Daneben gab es noch viele weitere interessante Veranstaltungen. So spielten gleich gegenüber der Kirche im Gemeindehaus Hanssen und Petersen. Die beiden jungen Glückstädter Musiker hatten im Duett schon im vergangenen Jahr zur Kulturnacht viele Anhänger gefunden. Jetzt hatten sie ein Jahr Zeit, neue Songs zu schreiben und ihr Programm für diese Nacht auszuarbeiten. Herausgekommen sind vor allem deutschsprachige Songs mit viel Rhythmus und Pepp. Die Instrumente wechselten die beiden an nur einem Abend so häufig, dass die Zuschauer immer wieder überrascht wurden.

Im Palais für aktuelle Kunst gab es neben der aktuellen Ausstellung „Together Forever“ die passende musikalische Untermalung. Hier schilderte Peter Köttlitz die musikalischen Anfänge von Bob Dylan in den 60er Jahren in New York. Dazu gab es passende Songs des Musikers. Der Andrang war so groß, dass der Gastgeber und Vorsitzende des Vereins „PaK“, Vinent Schubarth, immer wieder neue Stühle hinzuholte. Schließlich war das gesamte Foyer noch mit Zuschauern gefüllt.

Das Artequarium, die kleine aber feine Galerie der Glückstädter Künstlerin Margarete Olschowka, hat sich in den vergangenen Jahren zu einem Geheimtipp der Kulturnacht entwickelt. Hier gibt es immer etwas Besonderes zu hören und zu sehen. So auch in diesem Jahr. Der Abend war mit „Wenn Bäume sich aufbäumen…“ übertitelt und bot neben einer Fotoausstellung auch Lyrik und Prosa sowie Musik. In der Fotoausstellung zeigten Olaf Plotz, Monika Hempel, Dietmar Wagener und Margarete Olschowka Bäume in verschiedenen Positionen und Ausprägungen. Dazu las Olaf Plotz aus seinem Buch „Wo Kobolde wachsen – Alte Bäume als Zeichen“.

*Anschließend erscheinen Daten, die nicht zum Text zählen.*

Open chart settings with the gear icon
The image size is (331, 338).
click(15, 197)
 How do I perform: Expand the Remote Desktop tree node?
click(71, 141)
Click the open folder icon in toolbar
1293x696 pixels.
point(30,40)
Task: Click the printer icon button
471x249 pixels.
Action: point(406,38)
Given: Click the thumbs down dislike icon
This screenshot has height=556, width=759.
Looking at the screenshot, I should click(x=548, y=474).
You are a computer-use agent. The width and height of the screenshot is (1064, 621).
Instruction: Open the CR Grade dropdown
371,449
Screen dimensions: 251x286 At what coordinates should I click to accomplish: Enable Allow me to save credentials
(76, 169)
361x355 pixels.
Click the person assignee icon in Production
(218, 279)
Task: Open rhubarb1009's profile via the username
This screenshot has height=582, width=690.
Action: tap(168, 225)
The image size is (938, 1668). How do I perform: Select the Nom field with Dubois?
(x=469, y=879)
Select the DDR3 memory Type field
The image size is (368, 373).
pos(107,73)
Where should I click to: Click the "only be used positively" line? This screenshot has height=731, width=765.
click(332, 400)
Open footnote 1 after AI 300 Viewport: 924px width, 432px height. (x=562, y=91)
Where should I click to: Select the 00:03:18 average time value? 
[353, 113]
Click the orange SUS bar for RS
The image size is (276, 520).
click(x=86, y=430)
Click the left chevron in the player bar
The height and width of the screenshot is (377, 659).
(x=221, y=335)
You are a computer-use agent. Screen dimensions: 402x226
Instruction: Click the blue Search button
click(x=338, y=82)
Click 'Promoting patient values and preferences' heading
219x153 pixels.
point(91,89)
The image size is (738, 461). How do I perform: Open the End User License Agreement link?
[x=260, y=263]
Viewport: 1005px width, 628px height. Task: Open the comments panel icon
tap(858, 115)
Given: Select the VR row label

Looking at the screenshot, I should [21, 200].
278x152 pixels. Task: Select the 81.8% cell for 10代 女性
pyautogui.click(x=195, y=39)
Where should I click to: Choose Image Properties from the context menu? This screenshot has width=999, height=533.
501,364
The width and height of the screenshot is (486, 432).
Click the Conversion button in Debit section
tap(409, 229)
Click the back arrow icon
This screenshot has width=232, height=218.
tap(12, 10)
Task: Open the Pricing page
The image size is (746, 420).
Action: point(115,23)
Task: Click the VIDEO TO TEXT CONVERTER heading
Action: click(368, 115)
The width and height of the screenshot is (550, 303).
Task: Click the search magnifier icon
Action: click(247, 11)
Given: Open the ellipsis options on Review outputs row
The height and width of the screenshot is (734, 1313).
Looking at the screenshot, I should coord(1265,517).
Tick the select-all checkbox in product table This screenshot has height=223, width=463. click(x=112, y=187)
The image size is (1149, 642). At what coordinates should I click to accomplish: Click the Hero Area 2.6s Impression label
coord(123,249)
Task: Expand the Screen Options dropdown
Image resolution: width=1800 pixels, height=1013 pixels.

Monika Hempel hatte ganz andere Bäume ins Visier genommen. Aus ihrer Zeit in Afrika hatte sie eine Baumgeschichte und Fotos aus der Serengeti zu der Veranstaltung beigesteuert. Die Musik kam ebenfalls von Olaf Plotz, der mit seinen Percussion-Instrumenten immer wieder neue Stimmungen in der gemütlichen Atmosphäre des „Artequarium“ schaffte.

Für Kinder gab es in diesem Jahr erstmals eine eigene „Kinder-Kulturnacht“ in der Familienbildungsstätte. Viele Eltern freuten sich, ihre Kinder in guter Obhut zu wissen, während sie von Veranstaltung zu Veranstaltung tingelten. Die Mitarbeiter der Familienbildungsstätte bereiteten währenddessen mit den Kindern Pizza zu, bastelten Windlichter, lasen vor oder machten einen Stadtrundgang, um zu sehen, was während der Kulturnacht für die Großen los war. Entspannung gab es zum Abschluss bei einer kurzen Yogaeinheit für Kinder.

Zusammen mit den vielen anderen Veranstaltungen, den Lesungen, Ausstellungen und Vorträgen bot die Kulturnacht auch in diesem Jahr wieder ein buntes Programm für alle, die es schafften, an nur einem Abend die Fülle der interessanten Programmpunkte zu genießen.